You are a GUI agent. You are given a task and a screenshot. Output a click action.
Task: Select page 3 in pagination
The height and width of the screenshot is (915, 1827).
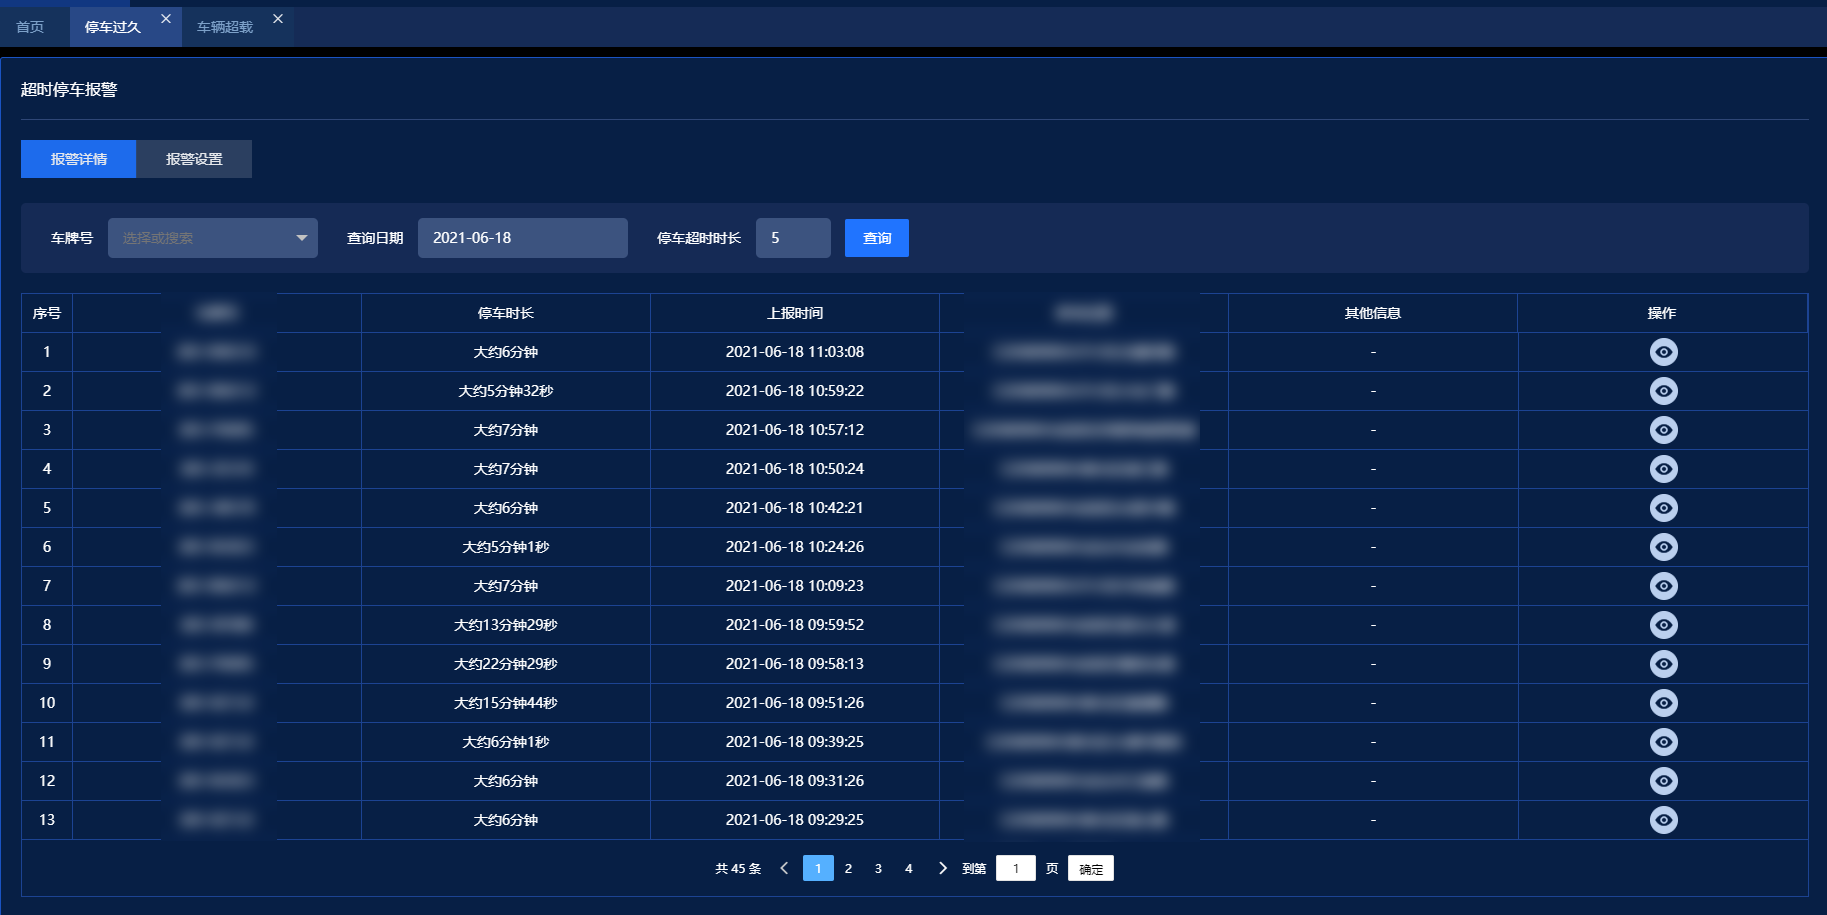878,868
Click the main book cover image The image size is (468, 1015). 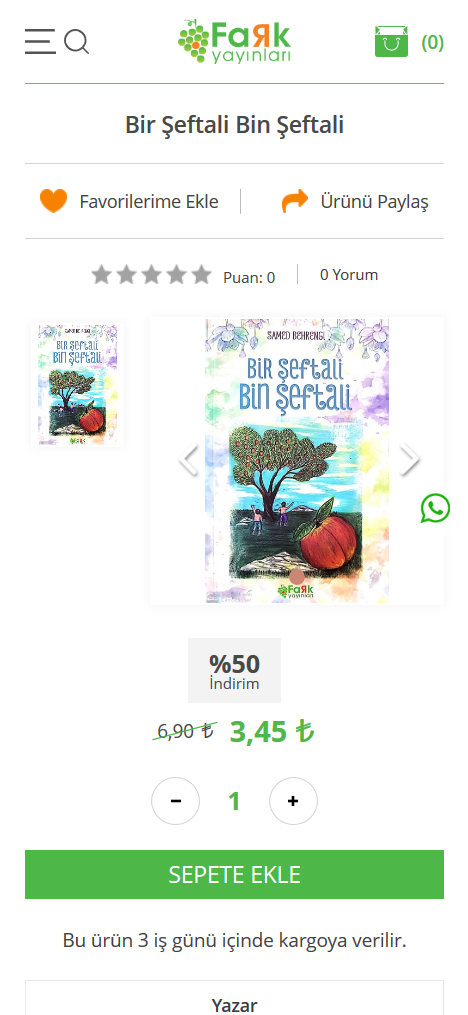pos(297,461)
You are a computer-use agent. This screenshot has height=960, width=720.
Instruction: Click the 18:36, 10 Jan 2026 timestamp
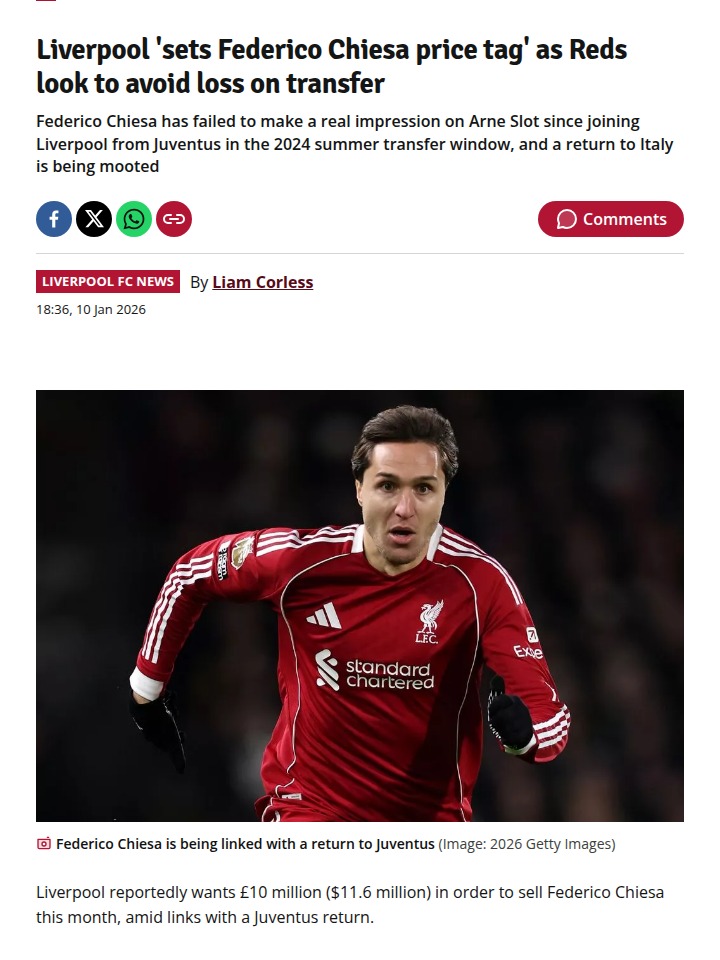click(91, 310)
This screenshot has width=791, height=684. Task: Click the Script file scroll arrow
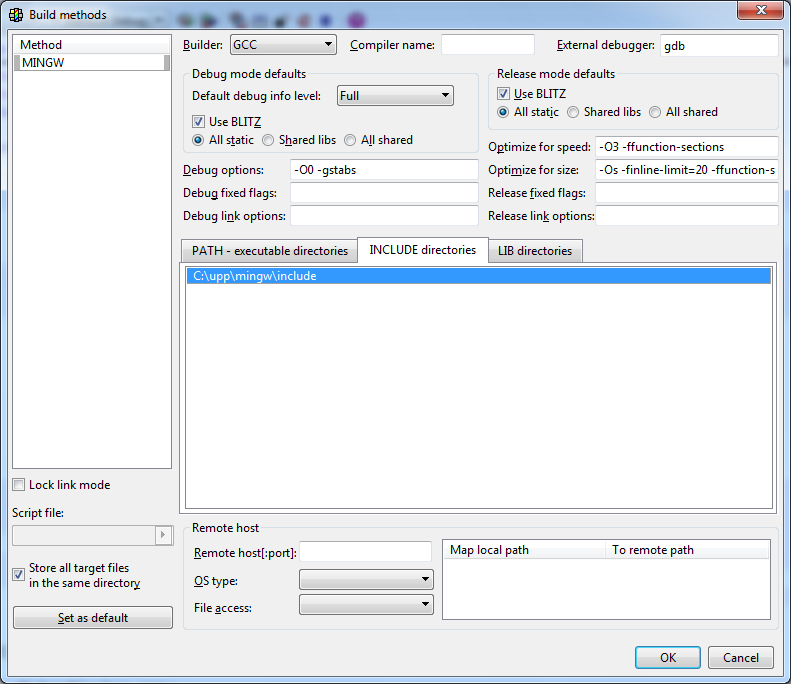164,536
---+---
### WHAT YOU ARE ASKED TO DO
Only lines with the string "agent" belong in the answer; copy each of them from the listing.

### YOUR RESPONSE
You are a GUI agent. You are given a task and a screenshot. Output a click action.
You are a computer-use agent. This screenshot has height=960, width=720.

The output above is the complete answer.